▶ [READING TEXT]
— begin —
Writing to Janet Missen, editor of the Bugatti Owners' Club's 'Bugantics' magazine in 1977, the vendor's late partner Rosemary Burke related how she had come to own this particular example, chassis number 4289:
"The Type 30 is really quite exceptional. I was extremely lucky to find it. Many years ago when we lived in Sunderland we used to go to the local VSCC social meeting at a pub north of Newcastle upon Tyne, and the proprietor had a Bugatti - Richard saw it but I never did. A chance reminder by a member earlier this year recalled the car and I telephoned the owner. He remembered Richard very well and was happy to sell me the car - he said that as he was always so busy he decided not to take it to pieces until he was in a position to put it together again with the result that over the twenty years he had it, it wasn't touched. I can't trace the history back beyond his ownership as he bought it from a garage in Newcastle now redeveloped, so I have no registration number or logbook. The tale goes that four lads bought it before World War Two to make it into a racing car, but got no further than taking off the body. Only two came home, and the car was subsequently not touched again so it is still on its Rapson Super Comfort tyres and has all the right bits including the hydraulic systems with the brake pedal / cylinder / master cylinder . . . The engine is complete, with dynamo and starter and air pump etc (coil ignition) and quite free though the sump was off when I bought it so probably there are crank problems . . . The gearbox is what I am told I should expect (in other words all half chewed but working nicely) and the back axle seems OK but the American Spicer propshaft is shot. All the leather on the track rod ends and the back shock absorbers is in good condition and I'm missing things that came off with the body such as headlamps, front shock absorbers, steering wheel etc. I've got the cast aluminium bulkhead and dash and footwell, and the two Huile and Essence gauges but no other dash items. And a super radiator in very sound condition. Even the wheels are good, I've already got a new set of beaded edge tyres for it and intend to run it as original . . . At the moment I'm deep in body styles and want a very light torpedo like Mike Raahauge's but I have some reservations about the Carosserie Profilee and would like to see a Lavocat et Marsaud body before I finally decide".
— end —
▶ [MATERIAL PROVIDED]
— begin —
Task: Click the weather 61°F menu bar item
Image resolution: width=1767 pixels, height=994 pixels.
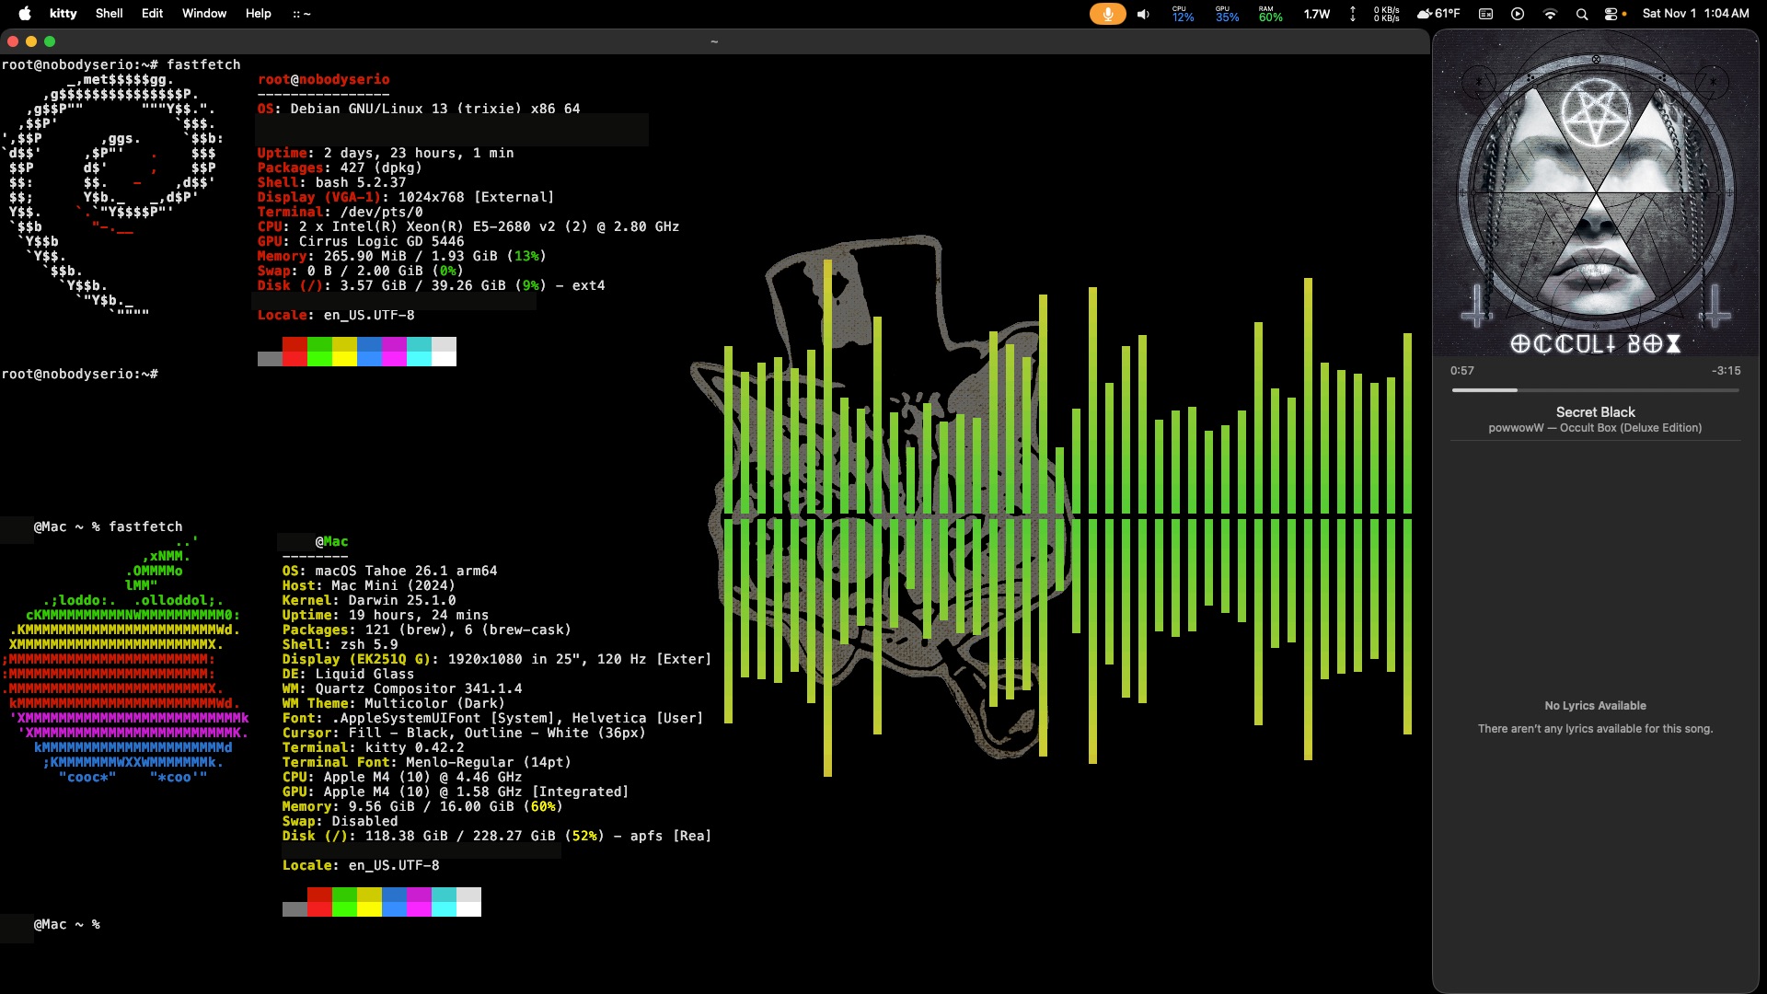Action: pyautogui.click(x=1438, y=14)
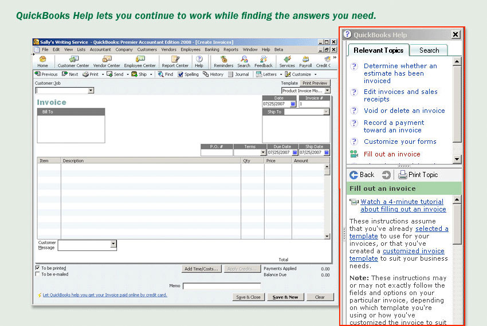487x326 pixels.
Task: Click the Vendor Center toolbar icon
Action: click(107, 61)
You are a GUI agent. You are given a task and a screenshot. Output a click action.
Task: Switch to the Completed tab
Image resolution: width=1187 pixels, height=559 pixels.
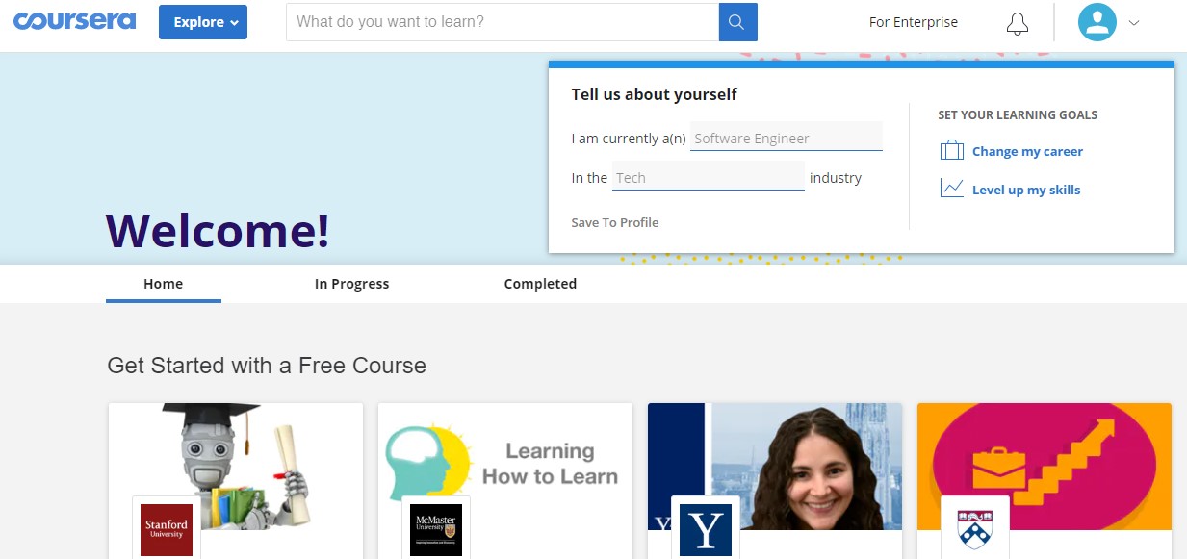(x=540, y=284)
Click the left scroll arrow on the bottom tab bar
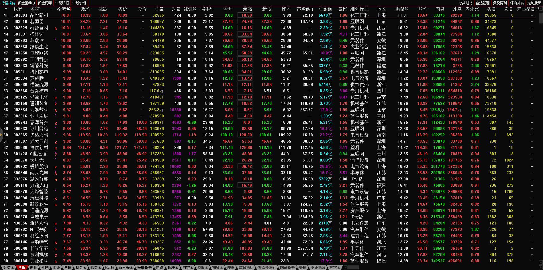Image resolution: width=543 pixels, height=270 pixels. click(x=346, y=267)
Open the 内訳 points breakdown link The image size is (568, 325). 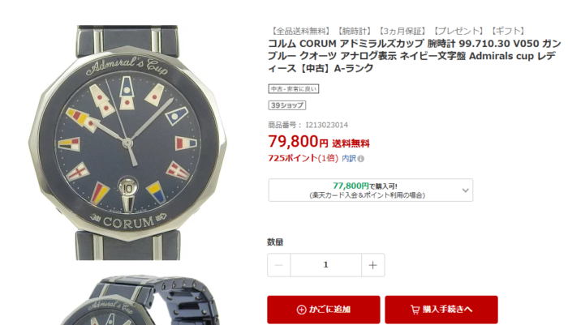(349, 159)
— end —
▶ [GIVEN INSTRUCTION] Please pick up the Bugatti Type 30 passage after its final sentence and continue writing it.

▶ [RESPONSE TO THIS EXERCISE]
Restored over the next several years, chassis 4289 was granted the age-related registration number 'DS 6599' in 1983. Modelled on a Lavocat et Marsaud design, the Type 30's newly fabricated Dual Cowl Torpedo body was trimmed with leather donated by a Gucci director. Treated to a replacement Gordon Allen crankshaft and conrods, the engine also benefited from fresh pistons and valves etc. While, other mechanical fettling saw the Bugatti fitted with a remote oil filter, modern propshaft, twin SU carburettors, improved front brakes and higher back axle ratio (the latter modification aimed at increasing its suitability for Continental touring). Travelling to Munster for the 1987 Grand Rallye International, chassis 4289 suffered cracks to its cylinder blocks the following year. However, these have since been repaired and new pistons made leading the vendor to state that "all seems well". Finished in black with a bare aluminium bonnet and brown leather upholstery, the nominal four-seater also sports a wood-rimmed steering wheel, well stocked dashboard, rear-mounted spare wheel, cycle wings, half running boards and Marchal headlights. A thoroughly appealing proposition, 'DS 6599' is said to be accompanied by all the parts that have been replaced on it over the last three decades. Riding on its original beaded-edge Rudge wire wheels, this gorgeous straight-eight Vintage Bugatti is offered for sale by the late Rosemary Burke's partner and comes with MOT certificate valid until June 2009.
H&H are indebted to independent Bugatti consultant David Sewell for the following additional information:
"I now have the original factory records data for this car, Chassis No 4289, but there is little of relevance that is not self-evident. Against Order No. 16009 it was delivered in chassis form to Bugatti's British Agency, Messrs Chas. Jarrott & Letts of London on 2nd July 1924 and invoiced to them five days later. It had initially been intended for delivery to their Spanish agents, Messrs Bertrand y Serra of Barcelona, but this was cancelled and it was redirected to London. It was fitted with Engine No 278 (8 cylinders, 60 x 80), Zenith carburettor(s?), battery ignition, five Rudge wheels fitted with 765 x 105 tyres, electric lighting and starting, front wheel brakes and four shock absorbers. Unfortunately the Jarrott & Letts records are not known to have survived, so we have no record of its original ownership, or of its original registration number. Researches into such matters always remain ongoing! Its original purchaser would have ordered (and maybe specified) the coachwork he required from his chosen British coachbuilder.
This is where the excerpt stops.